Event
Ph.D. Dissertation Defense: Abdel-Hameed A. Badawy
Tuesday, August 20, 2013
11:00 a.m.
Room 2460, AVW Building
Maria Hoo
301 405 3681
mch@umd.edu
ANNOUNCEMENT: Ph.D. Dissertation Defense
Name: Abdel-Hameed A. Badawy
Committee:
Professor Donald Yeung, Chair
Professor Manoj Franklin
Professor Gang Qu
Professor Eyad Abed
Professor Amr Baz, Dean's Representative
Date/Time: Tuesday, August 20, 2013 at 11AM
Location : AVW 2460
Title: Locality Transformations and Prediction Techniques for Optimizing Multicore Memory Performance
Abstract
Chip Multiprocessors (CMPs) are here to stay for the foreseeable future. In terms of programmability of these processors, what is different from legacy multiprocessors is that sharing among the different cores (processors) is not that expensive anymore. Previous research has suggested that sharing is not starting to be a good feature to have for new codes. For some programs, more cache leads to more beneficial sharing since the sharing starts to kick in at a large on chip cache. This work tries to answer the question whether or not, we can (should) write code differently when a Chip Multiprocessor powers the underlying chip microarchitecture.

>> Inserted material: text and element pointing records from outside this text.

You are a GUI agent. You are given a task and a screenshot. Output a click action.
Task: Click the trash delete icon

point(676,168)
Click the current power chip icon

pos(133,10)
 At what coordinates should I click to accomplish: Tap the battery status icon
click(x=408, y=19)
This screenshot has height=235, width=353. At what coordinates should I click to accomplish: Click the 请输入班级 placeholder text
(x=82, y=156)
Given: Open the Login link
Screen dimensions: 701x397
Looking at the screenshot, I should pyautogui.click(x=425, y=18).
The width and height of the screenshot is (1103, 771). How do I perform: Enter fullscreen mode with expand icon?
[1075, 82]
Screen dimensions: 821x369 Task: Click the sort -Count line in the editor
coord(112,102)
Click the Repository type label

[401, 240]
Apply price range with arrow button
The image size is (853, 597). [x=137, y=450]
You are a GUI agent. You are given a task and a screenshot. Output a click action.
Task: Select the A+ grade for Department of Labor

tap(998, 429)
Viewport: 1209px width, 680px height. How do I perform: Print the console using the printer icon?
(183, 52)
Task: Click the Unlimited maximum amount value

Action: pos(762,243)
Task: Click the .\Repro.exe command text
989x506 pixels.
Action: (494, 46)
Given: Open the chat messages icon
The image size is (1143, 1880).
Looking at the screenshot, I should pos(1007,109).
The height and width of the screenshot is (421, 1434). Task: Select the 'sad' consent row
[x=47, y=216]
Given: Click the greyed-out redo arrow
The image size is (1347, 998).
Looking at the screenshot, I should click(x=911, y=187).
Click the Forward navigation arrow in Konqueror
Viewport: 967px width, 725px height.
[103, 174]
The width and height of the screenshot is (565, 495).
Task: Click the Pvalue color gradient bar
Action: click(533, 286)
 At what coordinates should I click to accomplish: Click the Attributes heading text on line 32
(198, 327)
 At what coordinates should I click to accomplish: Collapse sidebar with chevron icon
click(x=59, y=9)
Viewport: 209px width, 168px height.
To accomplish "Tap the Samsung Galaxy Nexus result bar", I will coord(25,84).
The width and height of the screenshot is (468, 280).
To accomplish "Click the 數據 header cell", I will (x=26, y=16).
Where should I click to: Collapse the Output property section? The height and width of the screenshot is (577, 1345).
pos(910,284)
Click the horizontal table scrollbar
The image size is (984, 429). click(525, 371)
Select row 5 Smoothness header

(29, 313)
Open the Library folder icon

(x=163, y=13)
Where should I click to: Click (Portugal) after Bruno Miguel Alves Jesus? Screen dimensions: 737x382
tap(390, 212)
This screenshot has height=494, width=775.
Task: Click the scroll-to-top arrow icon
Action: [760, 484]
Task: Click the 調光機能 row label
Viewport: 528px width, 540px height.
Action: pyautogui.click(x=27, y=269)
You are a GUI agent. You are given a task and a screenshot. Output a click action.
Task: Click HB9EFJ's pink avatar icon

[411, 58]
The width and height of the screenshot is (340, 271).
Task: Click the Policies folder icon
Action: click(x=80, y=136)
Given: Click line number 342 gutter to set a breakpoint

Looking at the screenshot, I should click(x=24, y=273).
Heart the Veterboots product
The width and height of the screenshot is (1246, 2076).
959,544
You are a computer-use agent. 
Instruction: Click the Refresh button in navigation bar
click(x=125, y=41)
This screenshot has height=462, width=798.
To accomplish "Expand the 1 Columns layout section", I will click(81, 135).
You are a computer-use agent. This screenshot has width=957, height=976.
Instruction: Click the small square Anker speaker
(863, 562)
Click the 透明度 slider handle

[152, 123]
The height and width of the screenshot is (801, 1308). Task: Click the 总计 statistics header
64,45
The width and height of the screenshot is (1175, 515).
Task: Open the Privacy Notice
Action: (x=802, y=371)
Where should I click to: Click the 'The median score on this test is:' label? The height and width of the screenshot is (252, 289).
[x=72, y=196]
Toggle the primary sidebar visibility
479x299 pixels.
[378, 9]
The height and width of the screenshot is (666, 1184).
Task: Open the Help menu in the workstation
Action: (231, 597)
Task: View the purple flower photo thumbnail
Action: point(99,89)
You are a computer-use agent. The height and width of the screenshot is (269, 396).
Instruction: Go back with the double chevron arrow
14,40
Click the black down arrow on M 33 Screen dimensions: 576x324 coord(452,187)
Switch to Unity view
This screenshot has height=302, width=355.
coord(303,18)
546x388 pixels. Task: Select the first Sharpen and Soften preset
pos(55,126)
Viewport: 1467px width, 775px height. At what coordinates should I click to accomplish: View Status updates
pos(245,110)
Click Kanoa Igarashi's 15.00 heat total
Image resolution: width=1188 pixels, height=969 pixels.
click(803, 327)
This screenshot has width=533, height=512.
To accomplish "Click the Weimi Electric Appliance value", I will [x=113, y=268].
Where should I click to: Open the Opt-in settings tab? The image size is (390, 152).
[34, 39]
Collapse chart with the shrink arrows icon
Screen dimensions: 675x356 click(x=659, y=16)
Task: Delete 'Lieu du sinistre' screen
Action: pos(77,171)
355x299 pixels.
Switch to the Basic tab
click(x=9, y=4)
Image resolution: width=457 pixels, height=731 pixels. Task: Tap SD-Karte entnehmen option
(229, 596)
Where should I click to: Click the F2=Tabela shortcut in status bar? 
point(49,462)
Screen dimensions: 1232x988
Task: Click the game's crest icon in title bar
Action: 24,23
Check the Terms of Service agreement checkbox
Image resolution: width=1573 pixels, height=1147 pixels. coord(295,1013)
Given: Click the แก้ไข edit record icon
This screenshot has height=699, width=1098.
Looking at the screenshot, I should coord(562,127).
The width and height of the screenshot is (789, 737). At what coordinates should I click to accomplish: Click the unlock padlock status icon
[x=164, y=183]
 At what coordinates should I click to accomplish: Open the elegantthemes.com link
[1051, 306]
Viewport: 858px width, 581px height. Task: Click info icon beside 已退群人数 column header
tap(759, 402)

We use a set three graph benchmarks. Each benchmark has three different input problems varying in size and connectivity. We characterize the importance of the parallelization strategy in combination with the proper locality optimization to achieve better performance in multicore memory systems. Better performance means good utilization of the caches at the lowest level and increased sharing of data among the cores in a constructive way which can effectively be seen a prefetching by cores for each other.
The thesis has two thrusts. The first is exploring the design space represented by different parallelization schemes (we devise some tweaks on top of existing techniques) and different graph partitioning sizes (a locality optimization techniques suited for graph problems). The combination of the parallelization strategy and graph partitioning provide a large and complex space that we characterize using detailed simulation results to see how much gain we can obtain on top of a baseline parallelization technique with a partition sized to fit in the L1 cache. We show that the legacy parallelization is not the way to go in most of the cases and other parallelization techniques perform better. In addition, we show that there is a search problem to determine the partitioning size and in most of the cases, the best partitioning size is smaller than the baseline partition size.
The second thrust of the thesis is exploring how we can predict the best combination of parallelization and partitioning that performs the best for any given benchmark under any given input data set. We use a PIN tool that computes the reuse distance profiles to build an execution time prediction model that can rank order the different combinations of parallelization strategies and partitioning sizes relative to each other. We report the amount of the gain that we can capture using the PIN prediction relative to what detailed simulation results deem the best under a given benchmark and input size. In some cases, the prediction is 100% accurate and in some other cases, the prediction projects worse performance than the baseline case. We report difference between the simulation best performing combination and the PIN predicted ones as well as other statistics to evaluate how good the predictions are. We show that the PIN prediction method performs very well in predicting the partition size compared to predicting the parallelization strategy. In this case, the accuracy of the overall scheme can be highly improved if we only use the partitioning size predicted by the PIN prediction scheme and then we use search strategy to find the best parallelization strategy on top of that partition size.
In this thesis, we use a detailed performance model to scan a large solution space for the best optimization parameters for locality optimization of a set of graph problems. Using the M5 performance simulation we have shown gains of up to 20% on top of a naively picked baseline case. Our prediction scheme can achieve up to 100% of the best performance gains obtained using a search method on real hardware or performance simulation without running at all on the target hardware and up to 48% on average across all of our benchmarks and input sizes.
There are several interesting aspects to this work. We are the first to devise and verify a performance model against detailed simulation results. We suggest and quantify that locality optimization and problem partitioning can increase sharing synergistically to achieve better performance overall. We have shown a new utilization for coherent reuse distance profiles as a helping tool for program developers and compilers to optimize program's performance.